# TASK DETAILS
Look in the material below for the line with "News Blog (659, 2052)" and the line with "[button] (844, 534)", then set down exactly those two lines and all lines between, nothing more.

# EXERCISE MATERIALS
=== Begin Enclosure ===
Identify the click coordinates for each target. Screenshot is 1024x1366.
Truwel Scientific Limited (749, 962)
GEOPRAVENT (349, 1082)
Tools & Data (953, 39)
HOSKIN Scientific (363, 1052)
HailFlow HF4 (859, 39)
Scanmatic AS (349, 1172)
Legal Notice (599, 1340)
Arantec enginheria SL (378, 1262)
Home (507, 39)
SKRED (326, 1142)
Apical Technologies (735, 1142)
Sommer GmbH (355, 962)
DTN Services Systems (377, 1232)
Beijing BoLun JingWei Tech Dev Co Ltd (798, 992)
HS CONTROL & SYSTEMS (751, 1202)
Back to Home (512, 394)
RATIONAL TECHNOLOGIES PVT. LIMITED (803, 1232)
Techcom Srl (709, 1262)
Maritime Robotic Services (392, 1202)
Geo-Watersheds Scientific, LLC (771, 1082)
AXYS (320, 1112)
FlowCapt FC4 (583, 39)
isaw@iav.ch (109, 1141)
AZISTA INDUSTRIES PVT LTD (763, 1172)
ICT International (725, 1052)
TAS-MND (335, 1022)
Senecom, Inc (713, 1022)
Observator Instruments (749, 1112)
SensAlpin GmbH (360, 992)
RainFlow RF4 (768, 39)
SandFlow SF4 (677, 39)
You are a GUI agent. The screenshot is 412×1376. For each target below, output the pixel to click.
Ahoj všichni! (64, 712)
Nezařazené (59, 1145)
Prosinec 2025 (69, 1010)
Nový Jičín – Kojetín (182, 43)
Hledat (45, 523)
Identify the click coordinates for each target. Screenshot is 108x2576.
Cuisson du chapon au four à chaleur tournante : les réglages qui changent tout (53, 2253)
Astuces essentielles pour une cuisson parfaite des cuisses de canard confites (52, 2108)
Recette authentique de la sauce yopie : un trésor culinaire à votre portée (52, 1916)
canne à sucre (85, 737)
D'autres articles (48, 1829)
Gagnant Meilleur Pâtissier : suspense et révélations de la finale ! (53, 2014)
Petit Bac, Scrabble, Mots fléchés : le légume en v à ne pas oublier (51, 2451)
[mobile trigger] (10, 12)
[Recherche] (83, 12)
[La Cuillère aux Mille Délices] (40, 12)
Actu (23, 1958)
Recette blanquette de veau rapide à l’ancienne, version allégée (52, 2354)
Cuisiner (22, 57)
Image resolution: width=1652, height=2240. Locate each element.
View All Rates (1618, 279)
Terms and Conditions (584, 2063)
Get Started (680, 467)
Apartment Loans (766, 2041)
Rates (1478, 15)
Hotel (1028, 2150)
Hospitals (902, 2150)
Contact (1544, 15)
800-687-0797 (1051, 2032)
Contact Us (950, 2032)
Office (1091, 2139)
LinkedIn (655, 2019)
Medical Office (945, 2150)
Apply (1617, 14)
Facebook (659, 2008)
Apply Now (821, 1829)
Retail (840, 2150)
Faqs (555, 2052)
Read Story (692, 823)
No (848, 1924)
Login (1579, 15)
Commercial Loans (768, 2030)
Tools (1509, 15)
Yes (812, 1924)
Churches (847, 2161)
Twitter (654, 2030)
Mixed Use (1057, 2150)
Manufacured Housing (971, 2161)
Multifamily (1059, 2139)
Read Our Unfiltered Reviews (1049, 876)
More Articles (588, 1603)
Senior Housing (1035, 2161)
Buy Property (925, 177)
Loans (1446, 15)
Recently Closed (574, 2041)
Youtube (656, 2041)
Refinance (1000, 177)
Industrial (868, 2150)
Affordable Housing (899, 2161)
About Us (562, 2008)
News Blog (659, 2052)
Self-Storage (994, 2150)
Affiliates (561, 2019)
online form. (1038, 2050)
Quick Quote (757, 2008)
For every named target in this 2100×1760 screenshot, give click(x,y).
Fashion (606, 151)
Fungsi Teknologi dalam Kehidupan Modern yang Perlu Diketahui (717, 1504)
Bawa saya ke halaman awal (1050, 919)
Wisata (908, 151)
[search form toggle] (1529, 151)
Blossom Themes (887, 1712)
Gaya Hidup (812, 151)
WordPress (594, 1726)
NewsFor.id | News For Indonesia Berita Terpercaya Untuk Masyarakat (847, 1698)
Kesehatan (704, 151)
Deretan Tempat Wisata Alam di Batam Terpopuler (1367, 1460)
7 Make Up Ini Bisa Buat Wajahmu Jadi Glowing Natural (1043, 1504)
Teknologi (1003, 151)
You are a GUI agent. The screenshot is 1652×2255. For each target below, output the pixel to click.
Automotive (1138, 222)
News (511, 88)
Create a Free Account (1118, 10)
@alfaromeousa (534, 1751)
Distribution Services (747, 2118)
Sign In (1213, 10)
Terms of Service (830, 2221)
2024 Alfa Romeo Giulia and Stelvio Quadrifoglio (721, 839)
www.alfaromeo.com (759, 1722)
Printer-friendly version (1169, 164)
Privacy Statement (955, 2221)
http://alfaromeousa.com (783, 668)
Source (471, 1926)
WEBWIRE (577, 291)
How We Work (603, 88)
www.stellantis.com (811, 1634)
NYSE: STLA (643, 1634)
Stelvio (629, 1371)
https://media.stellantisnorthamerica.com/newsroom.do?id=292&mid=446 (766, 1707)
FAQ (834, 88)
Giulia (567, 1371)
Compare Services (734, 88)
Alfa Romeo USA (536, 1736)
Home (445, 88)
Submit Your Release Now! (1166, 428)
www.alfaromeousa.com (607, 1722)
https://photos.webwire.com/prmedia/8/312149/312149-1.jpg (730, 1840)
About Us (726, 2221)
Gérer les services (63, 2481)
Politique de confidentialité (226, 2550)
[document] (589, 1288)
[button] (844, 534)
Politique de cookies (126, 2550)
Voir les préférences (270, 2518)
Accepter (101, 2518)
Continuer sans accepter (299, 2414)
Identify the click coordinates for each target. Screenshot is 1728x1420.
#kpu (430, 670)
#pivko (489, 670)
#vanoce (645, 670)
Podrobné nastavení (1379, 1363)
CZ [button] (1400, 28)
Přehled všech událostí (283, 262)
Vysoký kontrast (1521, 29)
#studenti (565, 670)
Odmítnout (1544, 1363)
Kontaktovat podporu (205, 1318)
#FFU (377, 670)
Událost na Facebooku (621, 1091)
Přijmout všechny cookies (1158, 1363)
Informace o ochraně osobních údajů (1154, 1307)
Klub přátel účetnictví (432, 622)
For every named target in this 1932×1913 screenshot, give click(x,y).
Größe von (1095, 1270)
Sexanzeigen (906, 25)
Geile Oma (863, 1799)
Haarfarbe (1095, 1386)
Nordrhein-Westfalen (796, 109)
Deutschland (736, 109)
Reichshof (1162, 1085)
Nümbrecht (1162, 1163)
=== End Enclosure ===
# ANSWER TO THIS PROBLEM
News Blog (659, 2052)
Self-Storage (994, 2150)
Affiliates (561, 2019)
online form. (1038, 2050)
Quick Quote (757, 2008)
For every named target in this 2100×1760 screenshot, give click(x,y).
Fashion (606, 151)
Fungsi Teknologi dalam Kehidupan Modern yang Perlu Diketahui (717, 1504)
Bawa saya ke halaman awal (1050, 919)
Wisata (908, 151)
[search form toggle] (1529, 151)
Blossom Themes (887, 1712)
Gaya Hidup (812, 151)
WordPress (594, 1726)
NewsFor.id | News For Indonesia Berita Terpercaya Untuk Masyarakat (847, 1698)
Kesehatan (704, 151)
Deretan Tempat Wisata Alam di Batam Terpopuler (1367, 1460)
7 Make Up Ini Bisa Buat Wajahmu Jadi Glowing Natural (1043, 1504)
Teknologi (1003, 151)
You are a GUI agent. The screenshot is 1652×2255. For each target below, output the pixel to click.
Automotive (1138, 222)
News (511, 88)
Create a Free Account (1118, 10)
@alfaromeousa (534, 1751)
Distribution Services (747, 2118)
Sign In (1213, 10)
Terms of Service (830, 2221)
2024 Alfa Romeo Giulia and Stelvio Quadrifoglio (721, 839)
www.alfaromeo.com (759, 1722)
Printer-friendly version (1169, 164)
Privacy Statement (955, 2221)
http://alfaromeousa.com (783, 668)
Source (471, 1926)
WEBWIRE (577, 291)
How We Work (603, 88)
www.stellantis.com (811, 1634)
NYSE: STLA (643, 1634)
Stelvio (629, 1371)
https://media.stellantisnorthamerica.com/newsroom.do?id=292&mid=446 (766, 1707)
FAQ (834, 88)
Giulia (567, 1371)
Compare Services (734, 88)
Alfa Romeo USA (536, 1736)
Home (445, 88)
Submit Your Release Now! (1166, 428)
www.alfaromeousa.com (607, 1722)
https://photos.webwire.com/prmedia/8/312149/312149-1.jpg (730, 1840)
About Us (726, 2221)
Gérer les services (63, 2481)
Politique de confidentialité (226, 2550)
[document] (589, 1288)
[button] (844, 534)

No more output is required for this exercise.